Mieux vaut regagner l'hôpital, rentrer dans sa chambre. Elisabeth aime bien sa chambre nue, le lit de fer, la table, la chaise, l'ours en peluche qu'elle prend dans ses bras le soir avant de s'endormir... Vers dix huit heures une femme inconnue lui apportera un plateau repas avec en dessert, toujours, la même compote de pommes trop sucrée. Puis, ce sera la distribution des somnifères, suivie de l'extinction des vociférations des agités de l'esprit. Elle partira vite dans un sommeil, dont elle a l'impression qu'il est mortel. Mourir un peu chaque soir, renaitre le lendemain, si Dieu veut.

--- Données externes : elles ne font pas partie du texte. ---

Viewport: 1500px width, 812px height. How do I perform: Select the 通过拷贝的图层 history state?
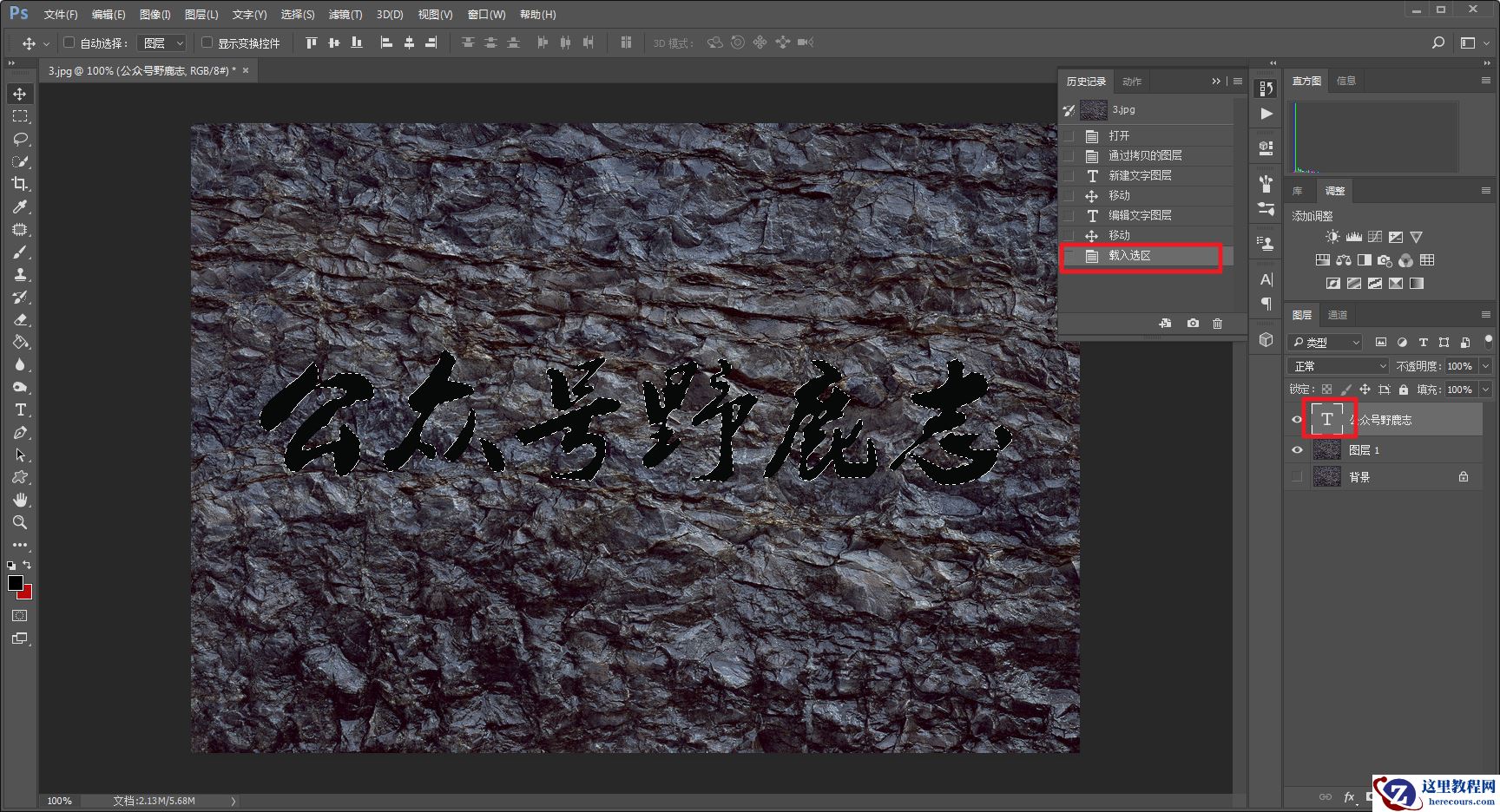[x=1144, y=155]

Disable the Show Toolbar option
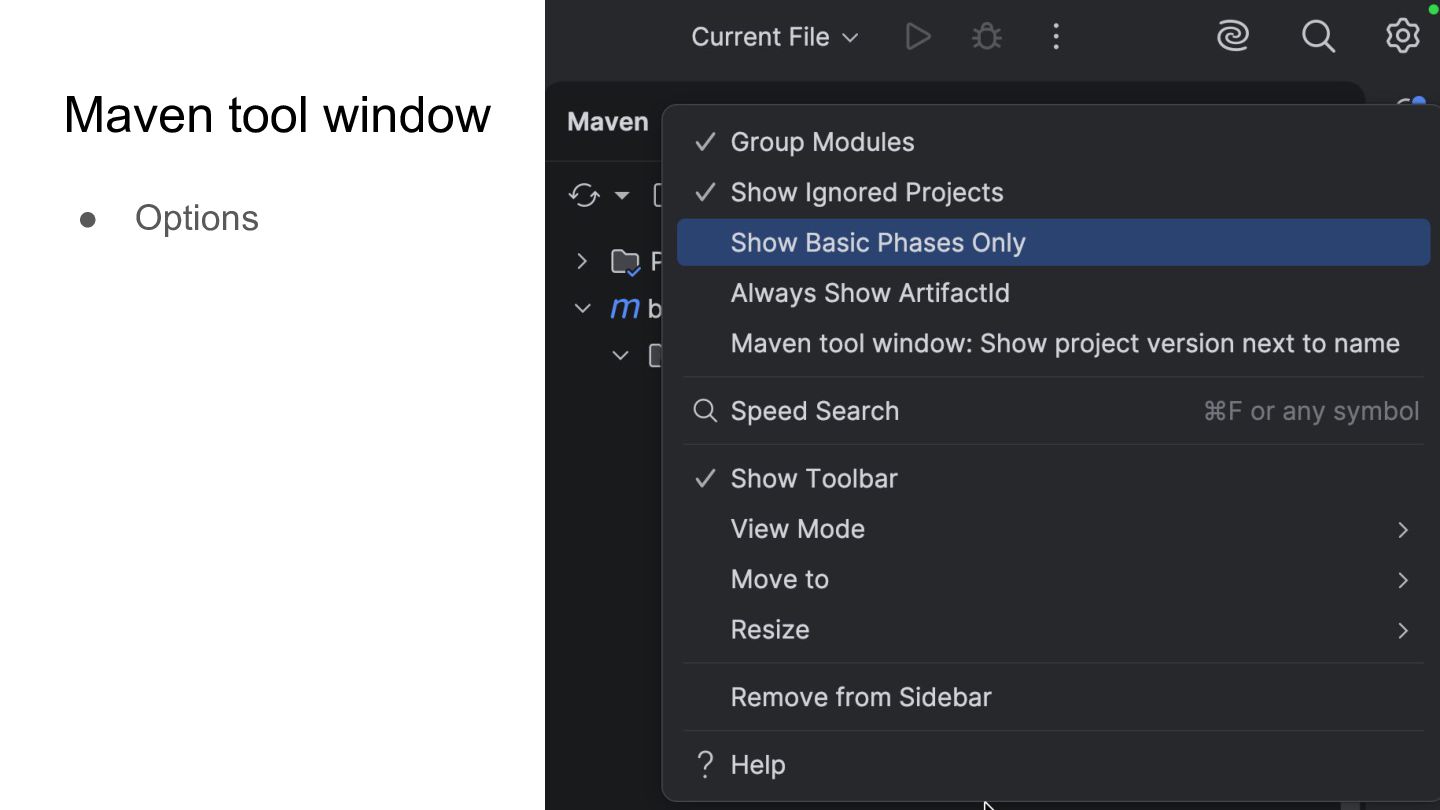pyautogui.click(x=814, y=479)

Le lendemain, Elisabeth se rend à l'atelier de poterie de l'hôpital, façonne un carré de terre sur lequel elle trace un idéogramme avec pour sous-titre, en lettres majuscules, le simple mot « MONDE »; son monde à elle, bien entendu, rébus indéchiffrable, monde finalement assez robuste, fait de rêves et de silences. Le petit carré une fois cuit, elle le garde. Il ornera sa chambre, sera son seul voyage. Dans ses veines coulent la source de vie, l'onde du mouvement, le flot prêt à jaillir, silencieux et puissant. Dans sa chambre, la patiente se plait à imaginer des arbres qui vibrent, des grillons qui stridulent dans la nuit. Elle vogue sur l'onde du mouvant, équivoque, aux mille sens possibles.


Désormais, Elisabeth tiendra le petit talisman de terre cuite dans sa main. La terre est rugueuse et crisse sous l'ongle. Elle aurait pu choisir de tracer sur la terre le mot « paix », ou encore le mot « beauté », mais non! Le terme « monde » surmonté d'une sorte de hiéroglyphe tout en grâce, c'est exactement cela qu'elle voulait. Élisabeth ne fait jamais rien au hasard.